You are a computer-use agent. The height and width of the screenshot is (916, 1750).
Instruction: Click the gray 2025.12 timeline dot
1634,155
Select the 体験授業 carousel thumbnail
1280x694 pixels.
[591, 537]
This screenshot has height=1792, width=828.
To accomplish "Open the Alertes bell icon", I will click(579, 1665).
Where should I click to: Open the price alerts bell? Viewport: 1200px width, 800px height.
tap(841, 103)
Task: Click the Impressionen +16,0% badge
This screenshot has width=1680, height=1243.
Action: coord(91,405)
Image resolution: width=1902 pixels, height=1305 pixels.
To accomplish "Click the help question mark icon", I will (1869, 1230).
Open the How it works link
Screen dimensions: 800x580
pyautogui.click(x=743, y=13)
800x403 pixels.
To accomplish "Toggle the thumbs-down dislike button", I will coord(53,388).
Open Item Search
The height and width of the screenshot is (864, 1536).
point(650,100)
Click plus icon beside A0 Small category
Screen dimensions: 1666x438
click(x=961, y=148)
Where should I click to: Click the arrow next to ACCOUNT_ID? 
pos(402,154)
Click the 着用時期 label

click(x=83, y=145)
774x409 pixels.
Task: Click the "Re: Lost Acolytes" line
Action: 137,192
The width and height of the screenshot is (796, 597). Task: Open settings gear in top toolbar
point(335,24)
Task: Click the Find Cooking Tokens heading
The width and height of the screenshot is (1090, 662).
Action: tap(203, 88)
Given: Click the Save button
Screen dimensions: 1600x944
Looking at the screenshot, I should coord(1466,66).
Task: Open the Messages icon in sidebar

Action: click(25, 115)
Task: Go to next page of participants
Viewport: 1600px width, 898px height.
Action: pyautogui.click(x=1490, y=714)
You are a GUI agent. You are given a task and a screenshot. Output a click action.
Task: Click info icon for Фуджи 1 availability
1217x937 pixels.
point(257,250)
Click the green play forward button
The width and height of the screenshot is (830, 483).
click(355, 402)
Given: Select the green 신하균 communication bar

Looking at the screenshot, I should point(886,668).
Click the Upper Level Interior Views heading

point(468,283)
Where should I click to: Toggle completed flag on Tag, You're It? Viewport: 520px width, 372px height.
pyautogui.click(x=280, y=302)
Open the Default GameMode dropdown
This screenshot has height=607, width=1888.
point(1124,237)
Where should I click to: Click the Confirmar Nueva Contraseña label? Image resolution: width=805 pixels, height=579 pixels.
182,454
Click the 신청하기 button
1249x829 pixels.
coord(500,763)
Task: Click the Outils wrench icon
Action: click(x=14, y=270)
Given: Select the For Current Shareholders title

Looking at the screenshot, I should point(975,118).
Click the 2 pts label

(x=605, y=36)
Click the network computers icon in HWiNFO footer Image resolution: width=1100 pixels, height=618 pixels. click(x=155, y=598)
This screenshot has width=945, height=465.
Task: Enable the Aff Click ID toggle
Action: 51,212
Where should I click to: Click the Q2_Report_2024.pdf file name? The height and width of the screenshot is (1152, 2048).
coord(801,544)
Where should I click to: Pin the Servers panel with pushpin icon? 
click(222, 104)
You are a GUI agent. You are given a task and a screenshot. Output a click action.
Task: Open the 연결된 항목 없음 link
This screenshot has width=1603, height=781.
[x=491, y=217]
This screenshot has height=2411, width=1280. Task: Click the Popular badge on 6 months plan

———

**Task description**.
Reply with the complete data above, every character as it stands.

**Answer to this problem**.
You are a computer-use agent. The height and width of the screenshot is (916, 1750).
Instruction: Click the gray 2025.12 timeline dot
1634,155
Select the 体験授業 carousel thumbnail
1280x694 pixels.
[591, 537]
This screenshot has height=1792, width=828.
To accomplish "Open the Alertes bell icon", I will click(579, 1665).
Where should I click to: Open the price alerts bell? Viewport: 1200px width, 800px height.
tap(841, 103)
Task: Click the Impressionen +16,0% badge
This screenshot has width=1680, height=1243.
Action: coord(91,405)
Image resolution: width=1902 pixels, height=1305 pixels.
To accomplish "Click the help question mark icon", I will (1869, 1230).
Open the How it works link
Screen dimensions: 800x580
pyautogui.click(x=743, y=13)
800x403 pixels.
To accomplish "Toggle the thumbs-down dislike button", I will coord(53,388).
Open Item Search
The height and width of the screenshot is (864, 1536).
point(650,100)
Click plus icon beside A0 Small category
Screen dimensions: 1666x438
click(x=961, y=148)
Where should I click to: Click the arrow next to ACCOUNT_ID? 
pos(402,154)
Click the 着用時期 label

click(x=83, y=145)
774x409 pixels.
Task: Click the "Re: Lost Acolytes" line
Action: 137,192
The width and height of the screenshot is (796, 597). Task: Open settings gear in top toolbar
point(335,24)
Task: Click the Find Cooking Tokens heading
The width and height of the screenshot is (1090, 662).
Action: tap(203, 88)
Given: Click the Save button
Screen dimensions: 1600x944
Looking at the screenshot, I should coord(1466,66).
Task: Open the Messages icon in sidebar

Action: click(25, 115)
Task: Go to next page of participants
Viewport: 1600px width, 898px height.
Action: pyautogui.click(x=1490, y=714)
You are a GUI agent. You are given a task and a screenshot. Output a click action.
Task: Click info icon for Фуджи 1 availability
1217x937 pixels.
point(257,250)
Click the green play forward button
The width and height of the screenshot is (830, 483).
click(355, 402)
Given: Select the green 신하균 communication bar

Looking at the screenshot, I should point(886,668).
Click the Upper Level Interior Views heading

point(468,283)
Where should I click to: Toggle completed flag on Tag, You're It? Viewport: 520px width, 372px height.
pyautogui.click(x=280, y=302)
Open the Default GameMode dropdown
This screenshot has height=607, width=1888.
point(1124,237)
Where should I click to: Click the Confirmar Nueva Contraseña label? Image resolution: width=805 pixels, height=579 pixels.
182,454
Click the 신청하기 button
1249x829 pixels.
coord(500,763)
Task: Click the Outils wrench icon
Action: click(x=14, y=270)
Given: Select the For Current Shareholders title

Looking at the screenshot, I should point(975,118).
Click the 2 pts label

(x=605, y=36)
Click the network computers icon in HWiNFO footer Image resolution: width=1100 pixels, height=618 pixels. click(x=155, y=598)
This screenshot has width=945, height=465.
Task: Enable the Aff Click ID toggle
Action: 51,212
Where should I click to: Click the Q2_Report_2024.pdf file name? The height and width of the screenshot is (1152, 2048).
coord(801,544)
Where should I click to: Pin the Servers panel with pushpin icon? 
click(222, 104)
You are a GUI agent. You are given a task and a screenshot. Output a click action.
Task: Open the 연결된 항목 없음 link
This screenshot has width=1603, height=781.
[x=491, y=217]
This screenshot has height=2411, width=1280. Task: Click the Popular badge on 6 months plan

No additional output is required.